SELECTED EXTRACT

Only when compromise failed did Lincoln issue his Emancipation Proclamation, resolving that “we must free the slaves or be ourselves subdued.” And threw his firm support behind Grant and Sherman, remorseless generals who would no longer fight a limited war. As Sherman marched through Georgia, following Grant’s order to inflict “all the damage you can against their war resources,” the South fought on to the bitter end.

Reconstruction would have manifested the same dynamic—even under Lincoln, for the simple reason that reuniting the nation involved so much more than simply encouraging old adversaries to lay down their swords and reconcile. Reconstruction had to take place not just in the halls of Congress but also in the spaces in which people lived their lives, to an almost literal degree. That was the process underway 150 years ago, although no anniversary oration is likely to commemorate those thousand and one events. Plantation housing had to be reconstructed for freedpeople refused to live in the old slave quarters, shacks crowded together where they could be watched over by their masters. Schools needed to be created in a society that had long outlawed literacy for African Americans; churches had to be established where blacks might worship as they pleased. Not least, the most basic relations of work had to be reconstructed in a region that for centuries had affirmed that discipline could be enforced by the lash and labor could be tied by law to the planter and the land.

Even the simplest of spaces had to be reconstructed. Sidewalks were considered privileged ground by southern whites, where freedpeople had to jump into the muddy street if any white crossed their path. Black veterans led the way in reclaiming these spaces. “They walked four and five abreast and made not the slightest effort to let white women pass,” a white Memphis resident reported in horror. And woe betide if habits of deference toward whites were ignored. Southerners “perceive insolence in a tone, a glance, a gesture, or failure to yield enough by two or three inches in meeting on the sidewalk,” commented one Northern traveler. During an investigation of a lynching, one member of Congress asked a witness, “Let me understand the character of the allegation. You say that he made some insulting proposal to a white lady?” “O, no,” replied the witness. “He had just made some insulting remark. He remarked, ‘How d’ye, sis,’ or something of that kind, as the young lady passed down the road.”

Lincoln could not have miraculously reordered these social relations born of long habit, let alone have prevented the anti-black riots which flared in Norfolk, Charleston, Memphis and New Orleans in 1866. Had he lived, he surely would have continued to seek compromise and peaceful reconciliation. He would not have achieved it. His two full terms in office might then have gone down in history as a procession of groping half-measures by a man who nearly lost the war if not for a few lucky breaks—and who then snatched defeat from the jaws of victory by botching Reconstruction. The assessment may sound harsh, but remove Lincoln’s assassination, which produced an instant martyrdom, and the case is surprisingly plausible.

DATA
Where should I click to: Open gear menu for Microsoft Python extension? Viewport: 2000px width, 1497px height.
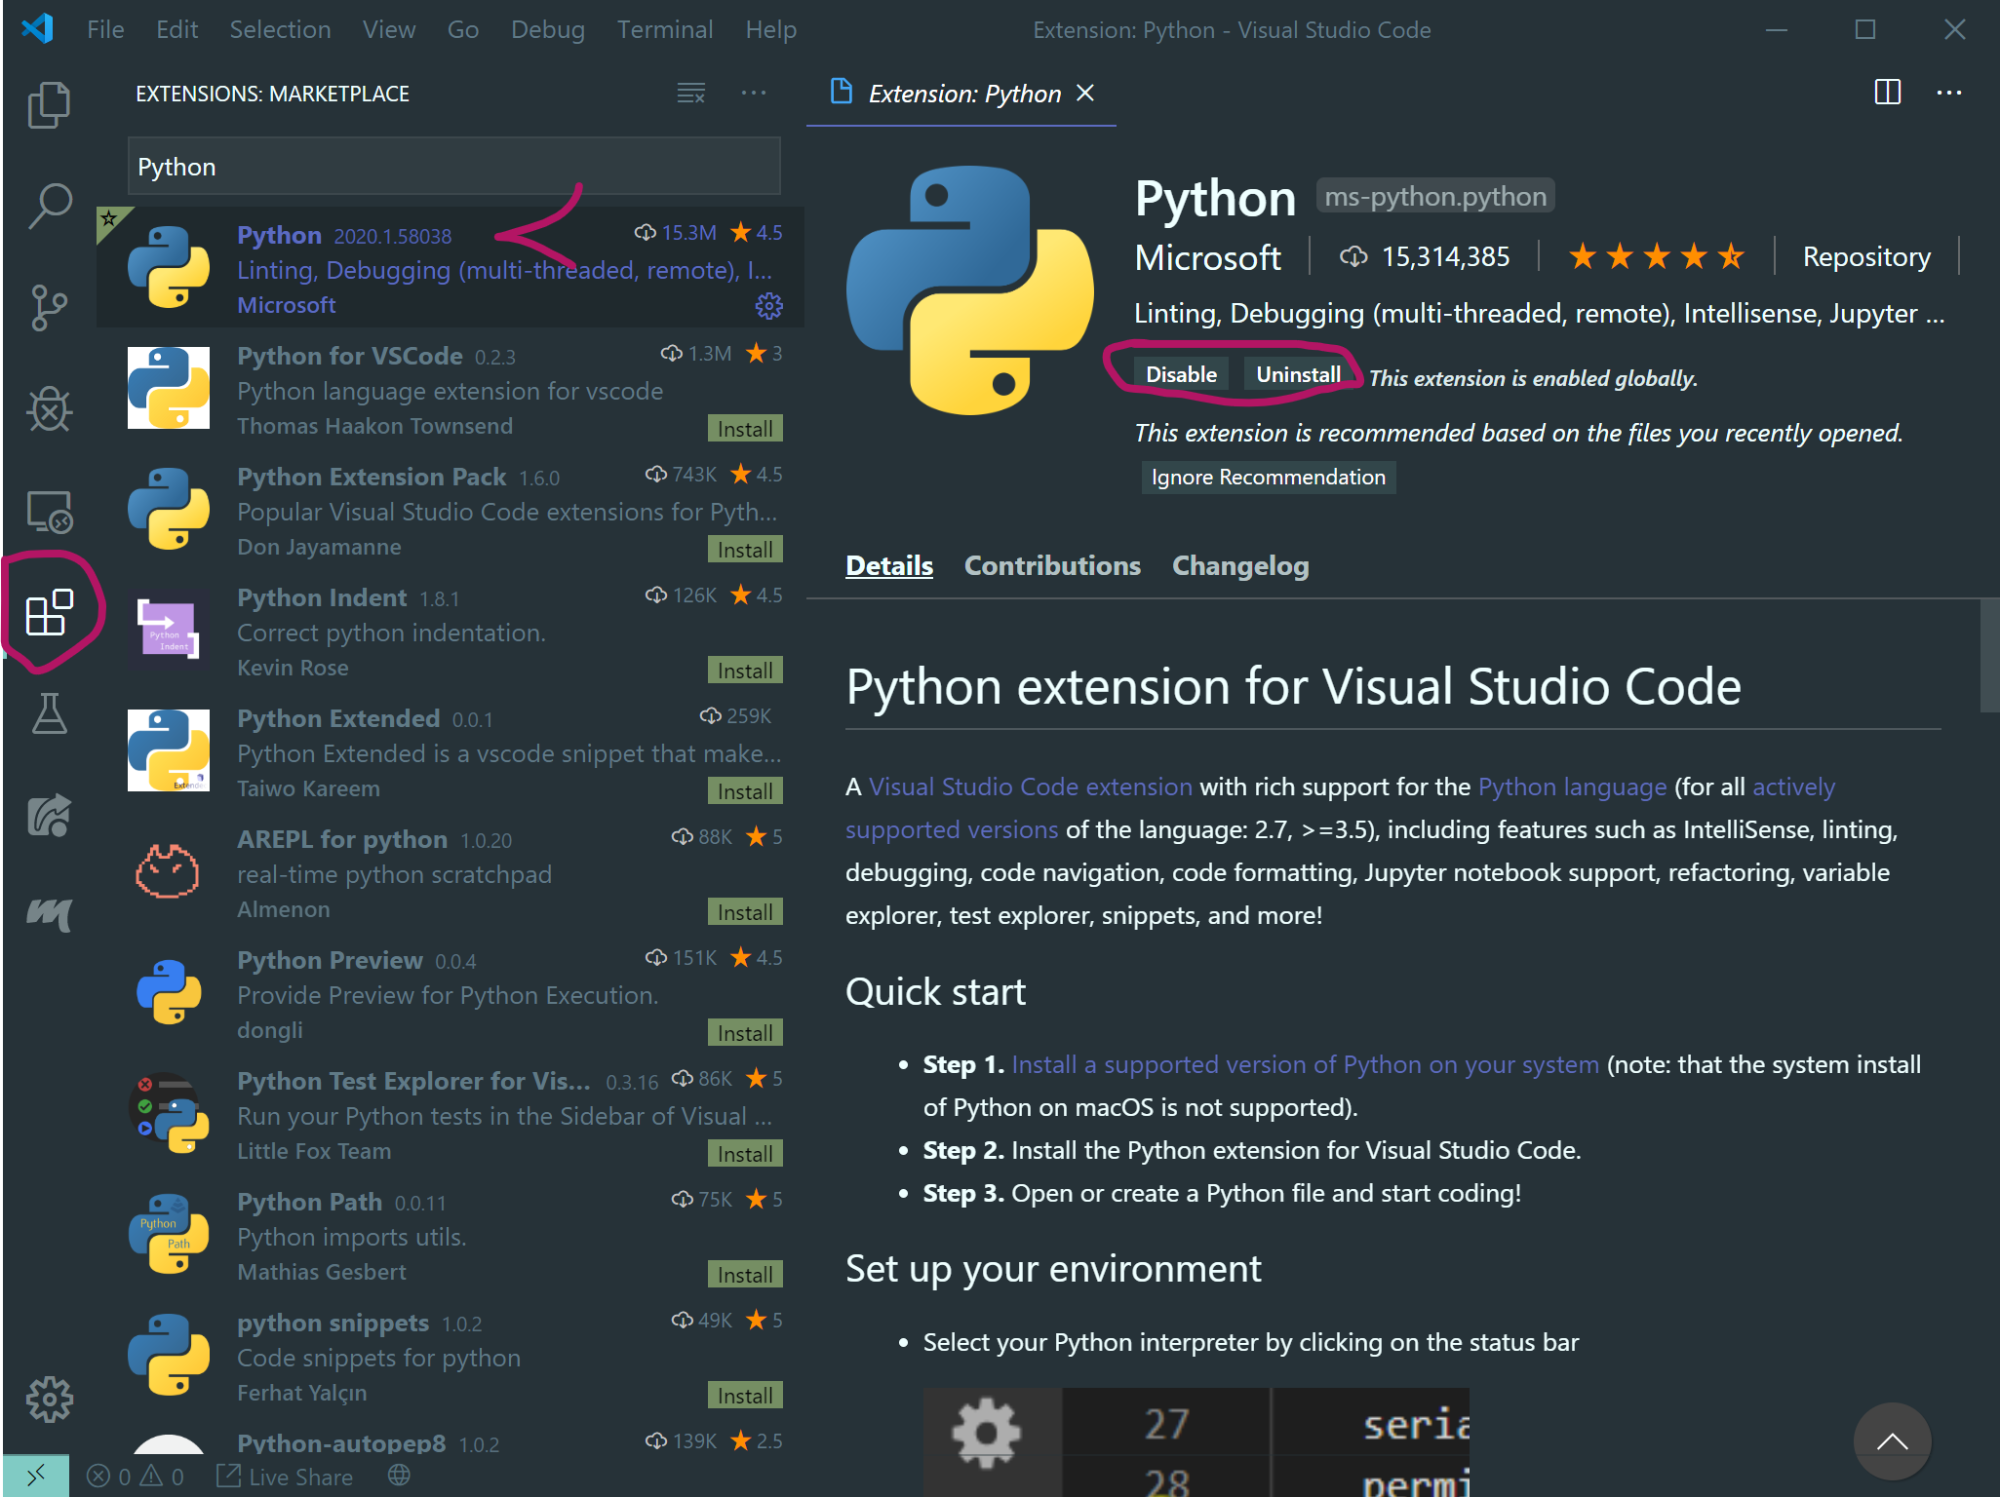tap(768, 305)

EXERCISE TASK A
In the passage on Lincoln and Reconstruction, which cities had anti-black riots in 1866?
EXERCISE TASK B
Continue the passage on Lincoln and Reconstruction, picking up right after its final sentence.

EXERCISE OUTPUT A
Norfolk, Charleston, Memphis and New Orleans.

EXERCISE OUTPUT B
Paradoxically, the idea that Lincoln might have ameliorated the course of Reconstruction depends less on any dreams of reconciliation than on whether he would have behaved the way he had during the war: energetic efforts at compromise followed, when those failed, by a remorseless determination to uproot the nation’s ingrained habits of inequality. Perhaps he would have helped the Radicals push through their reforms. Unlike Andrew Johnson, Lincoln possessed the moral convictions that would have justified firmness once compromise had failed. In the election of 1864, Lincoln’s opponent George McClellan privately let it be known he was willing to restore slavery in order to save the Union. For Lincoln, that had become a bridge too far. Nearly 130,000 African Americans were in uniform, fighting and dying for the United States. If he agreed to send once-freed slaves back into bondage, he insisted, “I should be damned in time and in eternity for so doing.”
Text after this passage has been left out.